**Pixel coordinate grounding data**
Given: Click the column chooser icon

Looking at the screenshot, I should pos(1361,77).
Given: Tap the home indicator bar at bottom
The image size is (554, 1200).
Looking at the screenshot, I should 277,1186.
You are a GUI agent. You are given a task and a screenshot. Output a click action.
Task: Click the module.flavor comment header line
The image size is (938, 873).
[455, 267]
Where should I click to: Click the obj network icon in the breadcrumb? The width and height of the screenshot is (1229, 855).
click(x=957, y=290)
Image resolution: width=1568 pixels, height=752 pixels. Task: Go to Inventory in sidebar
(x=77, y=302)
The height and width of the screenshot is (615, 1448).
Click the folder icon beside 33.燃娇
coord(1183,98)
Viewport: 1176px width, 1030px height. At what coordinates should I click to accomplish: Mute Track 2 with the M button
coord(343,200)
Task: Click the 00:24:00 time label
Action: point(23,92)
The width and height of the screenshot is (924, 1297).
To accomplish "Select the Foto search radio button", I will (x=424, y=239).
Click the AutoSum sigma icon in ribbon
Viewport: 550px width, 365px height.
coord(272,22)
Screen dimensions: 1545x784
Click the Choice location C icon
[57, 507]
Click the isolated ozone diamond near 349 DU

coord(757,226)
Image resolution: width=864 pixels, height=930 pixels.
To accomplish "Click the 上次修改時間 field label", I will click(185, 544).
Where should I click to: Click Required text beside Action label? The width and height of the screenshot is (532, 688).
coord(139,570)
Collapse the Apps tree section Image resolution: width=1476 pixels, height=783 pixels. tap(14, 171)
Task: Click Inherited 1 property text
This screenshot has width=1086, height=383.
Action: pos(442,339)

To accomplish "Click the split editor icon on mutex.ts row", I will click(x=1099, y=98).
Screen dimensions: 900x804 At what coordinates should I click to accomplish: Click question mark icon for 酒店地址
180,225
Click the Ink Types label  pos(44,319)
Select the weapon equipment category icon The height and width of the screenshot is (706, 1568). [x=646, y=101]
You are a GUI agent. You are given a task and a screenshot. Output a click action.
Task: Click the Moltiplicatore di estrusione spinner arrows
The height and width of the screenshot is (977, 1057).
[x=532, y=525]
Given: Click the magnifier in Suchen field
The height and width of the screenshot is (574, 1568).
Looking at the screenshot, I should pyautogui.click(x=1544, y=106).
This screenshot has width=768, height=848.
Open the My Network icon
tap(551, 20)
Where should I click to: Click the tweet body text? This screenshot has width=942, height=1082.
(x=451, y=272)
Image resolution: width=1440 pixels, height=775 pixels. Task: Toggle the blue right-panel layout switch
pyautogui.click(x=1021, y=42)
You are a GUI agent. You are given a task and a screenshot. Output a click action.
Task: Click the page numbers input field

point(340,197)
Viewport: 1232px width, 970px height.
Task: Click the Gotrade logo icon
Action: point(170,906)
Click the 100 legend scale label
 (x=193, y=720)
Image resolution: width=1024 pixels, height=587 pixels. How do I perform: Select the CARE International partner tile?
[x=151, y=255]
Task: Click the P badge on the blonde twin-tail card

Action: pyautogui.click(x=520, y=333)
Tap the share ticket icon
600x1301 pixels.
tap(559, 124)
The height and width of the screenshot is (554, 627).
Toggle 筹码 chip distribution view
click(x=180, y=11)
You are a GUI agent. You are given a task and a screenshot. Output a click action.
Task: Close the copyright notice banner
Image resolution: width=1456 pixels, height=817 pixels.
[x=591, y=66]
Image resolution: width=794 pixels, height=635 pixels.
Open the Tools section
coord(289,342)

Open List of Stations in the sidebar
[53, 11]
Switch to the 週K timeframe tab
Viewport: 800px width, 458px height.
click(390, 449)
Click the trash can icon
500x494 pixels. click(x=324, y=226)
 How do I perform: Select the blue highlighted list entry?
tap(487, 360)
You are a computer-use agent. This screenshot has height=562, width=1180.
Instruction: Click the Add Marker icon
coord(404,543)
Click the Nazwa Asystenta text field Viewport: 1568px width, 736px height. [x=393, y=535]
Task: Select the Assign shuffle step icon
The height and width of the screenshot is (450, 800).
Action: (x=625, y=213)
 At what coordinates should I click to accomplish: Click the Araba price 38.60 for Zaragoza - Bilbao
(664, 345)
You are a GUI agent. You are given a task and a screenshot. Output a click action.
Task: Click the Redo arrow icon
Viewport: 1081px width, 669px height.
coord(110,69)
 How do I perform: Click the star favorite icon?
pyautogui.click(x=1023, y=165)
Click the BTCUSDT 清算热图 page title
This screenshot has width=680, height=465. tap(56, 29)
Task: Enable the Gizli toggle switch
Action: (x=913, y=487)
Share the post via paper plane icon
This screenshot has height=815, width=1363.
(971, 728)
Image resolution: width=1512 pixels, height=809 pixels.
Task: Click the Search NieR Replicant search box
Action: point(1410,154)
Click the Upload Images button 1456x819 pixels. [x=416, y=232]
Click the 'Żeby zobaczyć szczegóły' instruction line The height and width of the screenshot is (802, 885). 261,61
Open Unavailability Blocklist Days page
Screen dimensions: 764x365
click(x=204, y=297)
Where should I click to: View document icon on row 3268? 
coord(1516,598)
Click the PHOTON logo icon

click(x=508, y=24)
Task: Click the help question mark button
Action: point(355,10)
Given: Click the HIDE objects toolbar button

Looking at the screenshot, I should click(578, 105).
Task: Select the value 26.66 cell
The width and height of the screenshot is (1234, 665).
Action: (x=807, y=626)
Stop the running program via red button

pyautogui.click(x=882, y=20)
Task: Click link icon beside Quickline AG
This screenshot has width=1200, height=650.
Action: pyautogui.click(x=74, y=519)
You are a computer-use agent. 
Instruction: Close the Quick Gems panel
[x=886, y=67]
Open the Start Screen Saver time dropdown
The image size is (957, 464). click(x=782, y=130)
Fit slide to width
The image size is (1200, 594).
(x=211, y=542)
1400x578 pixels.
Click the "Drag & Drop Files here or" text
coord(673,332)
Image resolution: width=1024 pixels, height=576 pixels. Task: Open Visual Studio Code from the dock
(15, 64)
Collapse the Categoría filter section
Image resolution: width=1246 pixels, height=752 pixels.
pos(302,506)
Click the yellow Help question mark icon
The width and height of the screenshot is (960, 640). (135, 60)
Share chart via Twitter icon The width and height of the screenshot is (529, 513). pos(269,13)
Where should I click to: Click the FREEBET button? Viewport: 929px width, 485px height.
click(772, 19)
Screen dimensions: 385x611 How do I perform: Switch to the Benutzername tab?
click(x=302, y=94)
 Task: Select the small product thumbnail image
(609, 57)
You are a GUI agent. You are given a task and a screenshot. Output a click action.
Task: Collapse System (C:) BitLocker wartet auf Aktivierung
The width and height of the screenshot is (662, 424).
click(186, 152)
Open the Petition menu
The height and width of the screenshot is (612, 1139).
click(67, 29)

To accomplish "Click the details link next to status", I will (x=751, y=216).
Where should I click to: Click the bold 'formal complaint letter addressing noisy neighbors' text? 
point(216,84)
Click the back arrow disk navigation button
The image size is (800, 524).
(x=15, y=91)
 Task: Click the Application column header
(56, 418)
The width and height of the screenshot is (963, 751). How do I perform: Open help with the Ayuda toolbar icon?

**TASK BRIEF**
Word for word, restate the lines of the data above that fall between the line holding "Viewport: 1176px width, 1030px" and the line holding "Click the Ink", inclusive, and no other lines.

**THE COMPLETED TASK**
Viewport: 1176px width, 1030px height. At what coordinates should I click to accomplish: Mute Track 2 with the M button
coord(343,200)
Task: Click the 00:24:00 time label
Action: point(23,92)
The width and height of the screenshot is (924, 1297).
To accomplish "Select the Foto search radio button", I will (x=424, y=239).
Click the AutoSum sigma icon in ribbon
Viewport: 550px width, 365px height.
coord(272,22)
Screen dimensions: 1545x784
Click the Choice location C icon
[57, 507]
Click the isolated ozone diamond near 349 DU

coord(757,226)
Image resolution: width=864 pixels, height=930 pixels.
To accomplish "Click the 上次修改時間 field label", I will click(185, 544).
Where should I click to: Click Required text beside Action label? The width and height of the screenshot is (532, 688).
coord(139,570)
Collapse the Apps tree section Image resolution: width=1476 pixels, height=783 pixels. tap(14, 171)
Task: Click Inherited 1 property text
This screenshot has width=1086, height=383.
Action: pos(442,339)

To accomplish "Click the split editor icon on mutex.ts row", I will click(x=1099, y=98).
Screen dimensions: 900x804 At what coordinates should I click to accomplish: Click question mark icon for 酒店地址
180,225
Click the Ink Types label  pos(44,319)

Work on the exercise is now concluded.